第13章 39日目
おしぼりで手を拭くと
美嘉が「何にする?」と聞いてきた。
「ウーロン茶」
「え?飲まないの?」
いつもは決まって
生ビールを注文する俺に
珍しい、と驚いた表情を向ける。
「…まさか、警戒してる?」
と笑う美嘉にため息をついた。
「…あなたねえ、ほんと何がしたいわけ」
「べっつにー、なにも」
「は?」
なにも?
これが何も、に入るかっつうの。
「何すれば許してくれるの」
その言葉に美嘉が笑う。
「なにそれ、別に和のこと
怒ってなんかないよ」
「……」
「…上手くいくわけないじゃん、
私たちにみたいな職種と普通の人が
恋愛なんて、」
それは俺のことを言っているのか
その瞳の奥に何か隠しているのか
「…なに?なんかあったの」
「…和さっき、言ったよね
何すればって」
「うん」
「……じゃあ別れて
じゃないとマスコミにリークする」
「俺を脅してんの?」
「そうね、そうかも。
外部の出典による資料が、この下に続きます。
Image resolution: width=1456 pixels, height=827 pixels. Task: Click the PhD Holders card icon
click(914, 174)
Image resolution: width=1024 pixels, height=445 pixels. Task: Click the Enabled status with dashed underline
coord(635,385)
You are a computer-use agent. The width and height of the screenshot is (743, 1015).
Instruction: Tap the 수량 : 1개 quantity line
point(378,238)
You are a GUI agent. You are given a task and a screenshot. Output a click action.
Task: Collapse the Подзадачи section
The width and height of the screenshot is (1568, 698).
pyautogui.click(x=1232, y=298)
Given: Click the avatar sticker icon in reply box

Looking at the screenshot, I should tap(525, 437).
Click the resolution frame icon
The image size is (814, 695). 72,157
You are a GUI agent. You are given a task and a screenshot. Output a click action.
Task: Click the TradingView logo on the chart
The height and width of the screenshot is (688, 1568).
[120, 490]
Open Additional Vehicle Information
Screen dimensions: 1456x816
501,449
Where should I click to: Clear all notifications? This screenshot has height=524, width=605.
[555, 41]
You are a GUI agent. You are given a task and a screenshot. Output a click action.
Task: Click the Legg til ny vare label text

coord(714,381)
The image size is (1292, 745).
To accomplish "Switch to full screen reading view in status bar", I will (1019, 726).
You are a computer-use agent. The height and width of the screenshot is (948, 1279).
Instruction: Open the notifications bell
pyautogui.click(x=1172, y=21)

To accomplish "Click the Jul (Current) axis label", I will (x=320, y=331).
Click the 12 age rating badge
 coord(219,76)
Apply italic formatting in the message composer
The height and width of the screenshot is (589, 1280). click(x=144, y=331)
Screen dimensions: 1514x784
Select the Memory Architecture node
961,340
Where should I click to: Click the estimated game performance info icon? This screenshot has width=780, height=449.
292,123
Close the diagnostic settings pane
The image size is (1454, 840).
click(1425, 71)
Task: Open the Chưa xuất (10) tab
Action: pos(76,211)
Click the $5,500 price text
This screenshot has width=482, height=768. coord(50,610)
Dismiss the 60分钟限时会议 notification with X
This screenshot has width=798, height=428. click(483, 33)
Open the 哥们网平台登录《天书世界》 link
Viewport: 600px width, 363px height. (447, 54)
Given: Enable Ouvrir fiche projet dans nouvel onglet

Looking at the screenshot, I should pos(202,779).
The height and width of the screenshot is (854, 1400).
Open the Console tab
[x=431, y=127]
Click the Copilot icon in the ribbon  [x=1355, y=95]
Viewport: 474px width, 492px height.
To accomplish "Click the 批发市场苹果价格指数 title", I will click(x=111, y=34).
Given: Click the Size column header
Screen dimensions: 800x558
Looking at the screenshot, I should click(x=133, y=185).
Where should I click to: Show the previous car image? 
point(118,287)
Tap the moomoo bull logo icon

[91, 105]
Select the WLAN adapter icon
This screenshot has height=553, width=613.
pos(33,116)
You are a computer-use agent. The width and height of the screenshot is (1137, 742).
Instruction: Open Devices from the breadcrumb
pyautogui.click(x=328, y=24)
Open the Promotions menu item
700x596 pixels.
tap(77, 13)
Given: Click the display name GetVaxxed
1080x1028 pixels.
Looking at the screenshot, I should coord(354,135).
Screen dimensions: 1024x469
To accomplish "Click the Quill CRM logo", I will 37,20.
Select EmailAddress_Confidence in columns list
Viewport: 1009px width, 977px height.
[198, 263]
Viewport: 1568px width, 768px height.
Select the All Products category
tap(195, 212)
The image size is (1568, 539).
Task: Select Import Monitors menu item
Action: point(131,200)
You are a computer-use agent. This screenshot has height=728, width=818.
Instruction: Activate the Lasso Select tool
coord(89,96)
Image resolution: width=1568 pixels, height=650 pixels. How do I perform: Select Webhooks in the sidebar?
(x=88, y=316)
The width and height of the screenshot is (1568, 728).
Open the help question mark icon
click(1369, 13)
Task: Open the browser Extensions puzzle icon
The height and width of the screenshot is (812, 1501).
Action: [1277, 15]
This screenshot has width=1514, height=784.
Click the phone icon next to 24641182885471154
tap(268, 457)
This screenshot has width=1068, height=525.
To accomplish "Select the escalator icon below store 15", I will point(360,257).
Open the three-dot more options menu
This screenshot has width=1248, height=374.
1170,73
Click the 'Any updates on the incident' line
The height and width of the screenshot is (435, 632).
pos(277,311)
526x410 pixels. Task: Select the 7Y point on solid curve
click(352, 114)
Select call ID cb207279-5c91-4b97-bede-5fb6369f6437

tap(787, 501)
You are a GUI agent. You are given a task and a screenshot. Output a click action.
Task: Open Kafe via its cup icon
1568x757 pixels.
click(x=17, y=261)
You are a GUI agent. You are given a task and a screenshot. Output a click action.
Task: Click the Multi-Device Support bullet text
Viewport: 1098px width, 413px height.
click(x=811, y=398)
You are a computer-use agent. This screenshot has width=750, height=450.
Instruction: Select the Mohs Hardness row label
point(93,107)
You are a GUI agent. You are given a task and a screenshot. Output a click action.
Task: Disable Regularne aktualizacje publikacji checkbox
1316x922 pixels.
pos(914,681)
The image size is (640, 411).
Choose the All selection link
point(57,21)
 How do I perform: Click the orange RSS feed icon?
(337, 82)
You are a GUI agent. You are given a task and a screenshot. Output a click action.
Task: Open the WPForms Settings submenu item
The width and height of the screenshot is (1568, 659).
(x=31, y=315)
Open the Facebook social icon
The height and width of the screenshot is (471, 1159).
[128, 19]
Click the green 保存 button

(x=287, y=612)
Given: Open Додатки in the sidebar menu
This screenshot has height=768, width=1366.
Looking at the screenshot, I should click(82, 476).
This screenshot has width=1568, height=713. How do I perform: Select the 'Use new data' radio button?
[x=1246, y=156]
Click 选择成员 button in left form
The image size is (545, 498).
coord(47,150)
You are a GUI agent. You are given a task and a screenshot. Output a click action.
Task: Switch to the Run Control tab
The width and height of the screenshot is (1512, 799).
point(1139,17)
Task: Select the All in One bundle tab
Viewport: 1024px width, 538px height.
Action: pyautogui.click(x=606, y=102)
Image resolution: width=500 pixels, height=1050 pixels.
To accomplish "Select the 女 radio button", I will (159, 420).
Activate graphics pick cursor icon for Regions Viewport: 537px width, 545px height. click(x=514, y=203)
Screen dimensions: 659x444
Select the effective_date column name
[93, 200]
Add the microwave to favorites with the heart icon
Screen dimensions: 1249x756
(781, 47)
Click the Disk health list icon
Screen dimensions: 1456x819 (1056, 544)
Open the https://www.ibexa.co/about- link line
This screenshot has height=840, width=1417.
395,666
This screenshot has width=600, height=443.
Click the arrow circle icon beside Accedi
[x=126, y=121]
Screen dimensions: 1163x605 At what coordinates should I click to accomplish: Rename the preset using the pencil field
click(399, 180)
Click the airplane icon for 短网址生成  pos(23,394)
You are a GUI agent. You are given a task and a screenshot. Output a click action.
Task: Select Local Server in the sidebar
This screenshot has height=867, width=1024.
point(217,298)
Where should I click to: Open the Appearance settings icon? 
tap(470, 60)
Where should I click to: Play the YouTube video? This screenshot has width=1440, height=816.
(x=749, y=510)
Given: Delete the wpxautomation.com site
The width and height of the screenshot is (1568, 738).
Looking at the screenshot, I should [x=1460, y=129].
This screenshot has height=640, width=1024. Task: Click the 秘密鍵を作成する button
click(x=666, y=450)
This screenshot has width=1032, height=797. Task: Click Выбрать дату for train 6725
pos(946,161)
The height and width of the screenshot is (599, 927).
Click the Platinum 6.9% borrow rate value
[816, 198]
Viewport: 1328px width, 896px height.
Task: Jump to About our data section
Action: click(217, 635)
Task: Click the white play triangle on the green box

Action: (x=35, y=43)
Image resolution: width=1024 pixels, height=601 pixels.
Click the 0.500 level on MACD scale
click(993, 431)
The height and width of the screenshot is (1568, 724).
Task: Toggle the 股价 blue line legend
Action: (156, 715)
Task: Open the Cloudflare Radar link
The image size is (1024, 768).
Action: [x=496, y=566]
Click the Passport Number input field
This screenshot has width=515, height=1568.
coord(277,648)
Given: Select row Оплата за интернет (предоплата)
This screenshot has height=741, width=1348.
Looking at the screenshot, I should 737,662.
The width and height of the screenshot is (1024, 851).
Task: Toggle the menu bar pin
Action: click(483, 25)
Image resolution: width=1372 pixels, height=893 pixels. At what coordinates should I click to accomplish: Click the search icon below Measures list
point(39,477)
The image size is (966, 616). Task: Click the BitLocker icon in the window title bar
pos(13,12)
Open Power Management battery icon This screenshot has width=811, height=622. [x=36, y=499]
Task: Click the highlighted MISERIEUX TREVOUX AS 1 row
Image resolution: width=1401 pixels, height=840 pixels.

」
「相変わらずひねくれてんな」
「和に言われたくない。
…私、やっぱり和じゃなきゃ「美嘉」
美嘉の言葉を遮る。
「俺、あんな別れ方になって
悪いと思ってる。
でも、美嘉がどうしても
って言うなら俺が芸能界から出るよ」
「………なに、それ
彼女を傷付けないために
自分の場所を捨てるっていうの?」
「別にそんな格好いい話じゃない」
「…何がそんなにいいの、その子」
「…わかんない」
何がいいか、どこがいいか、
なんてわからない。
でもただ、
傍に居たいと思う
傍に居て欲しいと一番に顔が思い浮かぶ
単純に好きだと思う
それだけ。
「…私の時はあっさり別れたのに」
「うん、ごめん」
「……ばか、最低」
「…うん、ごめん」
その日、たった一杯のウーロン茶を
飲んで先に店を出た。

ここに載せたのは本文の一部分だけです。